Brief 1:
Please decide whether each statement agrees with the Scream 2022 review below, answering yes or no and quoting the review's deciding words: (a) Mindy takes over her dead uncle Randy's role as slasher film mechanics expert. (b) The formula of fan service is a phenomenon exclusive to the horror genre. (c) In the scene the writer loves, drunk Mindy is watching Halloween.
Brief 2:
Write out the part of the Scream 2022 review that opens with the words containing "It’s hard to" and closes with "and fan service.", with no changes.
Start of Text block
It’s hard to come up with comments about a self-aware film that’s already doing all that for you in its two-hour run. It feels as though there is nothing left to say that the characters haven’t already done so in a meta kind of way through their dialogues. Perhaps this is just the new norm in Hollywood nowadays as far as this fascination with requels go. Mindy, who takes over her dead uncle Randy’s role as slasher film mechanics expert, couldn’t have explained it any better in a tongue-in-cheek monologue that also serves as a blunt stab at Hollywood’s obsession with cashing in through a mix of nostalgia and fan service.

Observations as to how Scream 2022 does for the horror genre what Matrix Resurrections has done for sci-fi are not without basis. Suffice it to say that Wes Craven would be proud as Scream 2022 stays true to its roots. It is no doubt a Scream movie through and through, from the opening sequence all the way to the serial killer reveal. Perhaps the beauty of having built such a movie universe over two decades is that you can rehash the formula over and over again every decade or so and still come up with a product that is actually the same old shit but updated to suit current times while basking in nostalgia.

Having said that, the formula works well in giving the loyal fanbase the fan service they demand while winning over new fans at the same time. As Mindy elaborates, Halloween did it. Even Star Wars couldn’t resist. It’s not a phenomenon exclusive to the horror genre. Maybe this is just Hollywood’s way of dealing with brain drain and lack of fresh ideas. The formula has been so popular lately that it deserves its own subgenre, to be honest.

But we have to give it to the new writers and directors for respecting Craven’s legacy and staying true to the source material. While some links to legacy characters come off as contrived, they do make an effort to at least connect the dots. For those who have not seen the original trilogy in the last decade or so, perhaps a movie marathon is in order to catch all the references here. Many scenes, though, serve as some sort of homage to the original trilogy that came 20 years before. Everything just goes full circle.

One particular scene I love is that of drunk Mindy lying on the couch watching Stab, a movie within the movie universe based on the actual events in Woodsboro. As her fate appears to mimic that of her uncle as played by another actor on her TV, which in turn refers to Uncle Randy who was commenting on how the slasher flick genre operated while actually being in one... Wait, I just lost my train of thought there. This is like the Inception of the slasher flick genre. I love it!
End of Text block
Start of Information shown
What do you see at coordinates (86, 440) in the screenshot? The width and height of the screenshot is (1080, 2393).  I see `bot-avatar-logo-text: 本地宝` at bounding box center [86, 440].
End of Information shown
Problem solution 1:
(a) Yes: "Mindy, who takes over her dead uncle Randy’s role as slasher film mechanics expert"
(b) No: "It’s not a phenomenon exclusive to the horror genre."
(c) No: "drunk Mindy lying on the couch watching Stab"

Problem solution 2:
It’s hard to come up with comments about a self-aware film that’s already doing all that for you in its two-hour run. It feels as though there is nothing left to say that the characters haven’t already done so in a meta kind of way through their dialogues. Perhaps this is just the new norm in Hollywood nowadays as far as this fascination with requels go. Mindy, who takes over her dead uncle Randy’s role as slasher film mechanics expert, couldn’t have explained it any better in a tongue-in-cheek monologue that also serves as a blunt stab at Hollywood’s obsession with cashing in through a mix of nostalgia and fan service.